Ce fut le premier échec que reçut sur la mer la puissance de Louis XIV. Seignelai, qui après Colbert son père avait perfectionné la marine, était mort à la fin de 1690. Pontchartrain, élevé de la première présidence de Bretagne à l’emploi de secrétaire d’État de la marine, ne la laissa point périr. Le même esprit régnait toujours dans le gouvernement. La France eut, dès l’année qui suivit la disgrâce de la Hogue, des flottes aussi nombreuses qu’elle en avait eu déjà : car Tourville se trouva à la tête de soixante vaisseaux de ligne, et d’Estrées en avait trente, sans compter ceux qui étaient dans les ports (1696) ; et même, quatre ans après, le roi fit encore un armement plus considérable que tous les précédents pour conduire Jacques en Angleterre à la tête de vingt mille Français ; mais cette flotte ne fit que se montrer, les mesures du parti de Jacques ayant été aussi mal concertées à Londres

  1. La bataille de la Hogue est du 29 mai.
  2. Tourville avait ordre de combattre, et ce fut lui qui attaqua la flotte anglaise.

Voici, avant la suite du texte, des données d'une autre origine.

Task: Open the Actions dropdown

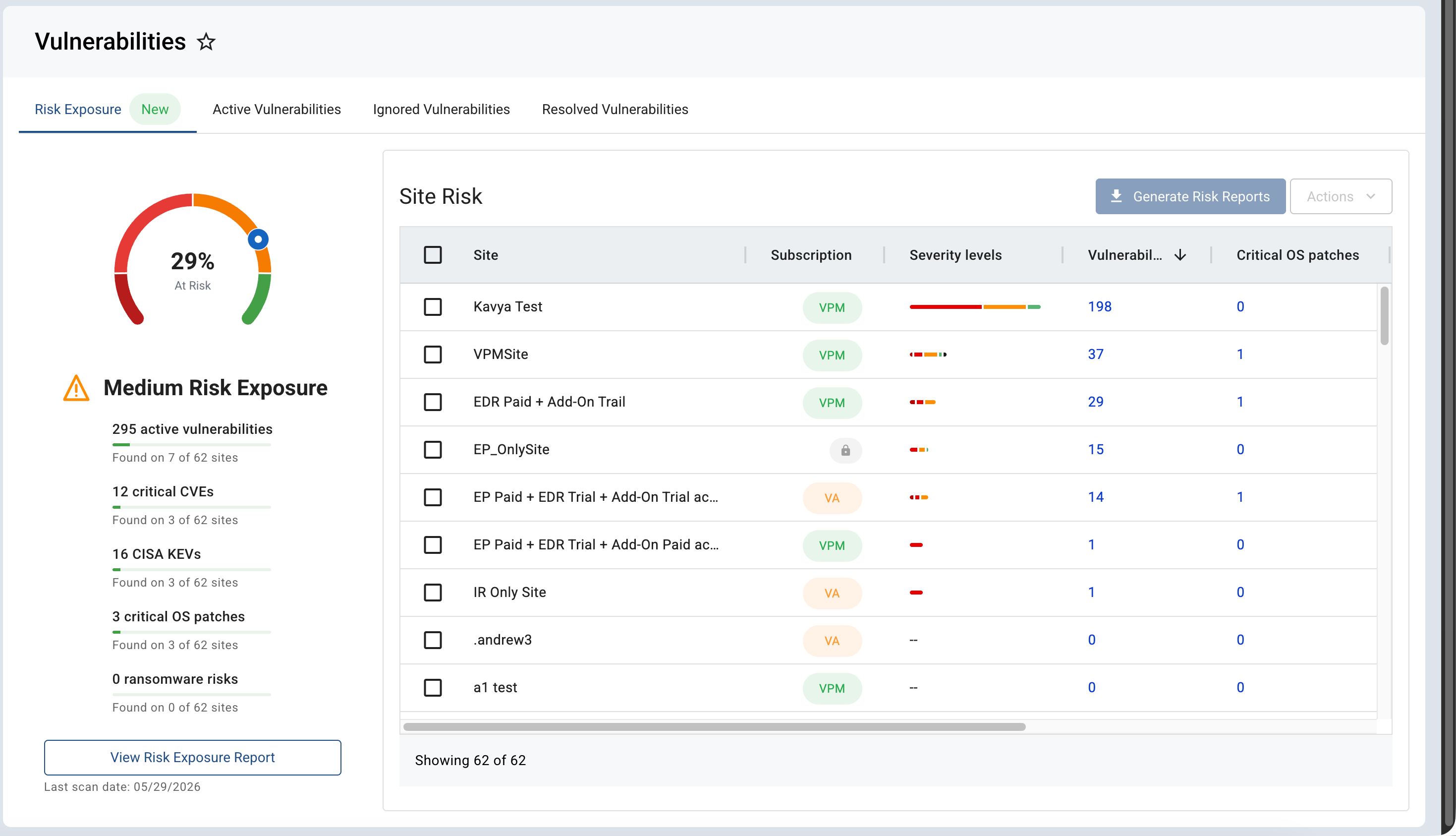Action: tap(1341, 196)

Seignelai lui avait reproché de n’avoir pas osé, l’année précédente, aller brûler les vaisseaux anglais dans leurs ports, après la défaite de leur flotte. Tourville parut regarder ce reproche comme un soupçon sur sa bravoure. « Vous ne m’avez pas entendu, répliqua le ministre ; il y a des hommes qui sont braves de cœur et poltrons de tête. »

    Russel, qui commandait la flotte anglaise, avait une correspondance secrète avec Jacques. Lui, Marlborough, plusieurs chefs du parti populaire, avaient formé le projet de rétablir Jacques, en lui imposant des conditions encore plus dures que celles qu’ils avaient forcé le prince d’Orange d’accepter. Russel avait écrit à Jacques de remettre la descente à l’hiver, et surtout d’éviter que la flotte française n’attaquât la sienne ; qu’il le connaissait incapable de sacrifier à aucun intérêt l’honneur du pavillon britannique. Jacques avait encore d’autres intelligences dans la flotte.

    On a prétendu que Russel, voyant qu’on le forçait à combattre, déconcerta ces intelligences en changeant les capitaines suspects la veille de l’action. Dalrymple rapporte, au contraire, qu’on en donna le conseil au prince d’Orange, mais qu’il prit le parti de faire écrire par la reine à Russel qu’on avait cherché à lui donner des soupçons sur la fidélité de plusieurs officiers, et proposé de les changer, mais qu’elle ne ferait aucun changement, regardant ces imputations comme l’ouvrage de ses ennemis et des leurs. Russel fut publiquement la lettre, et tous jurèrent de mourir pour leur reine et pour leur patrie.

    On a dit que Jacques, placé sur le rivage, voyant combattre les mêmes vaisseaux avec lesquels il avait gagné des batailles, ne pouvait s’empêcher de s’intéresser à eux contre lui-même. Cependant il avait demandé à combattre sur la flotte française. (K.)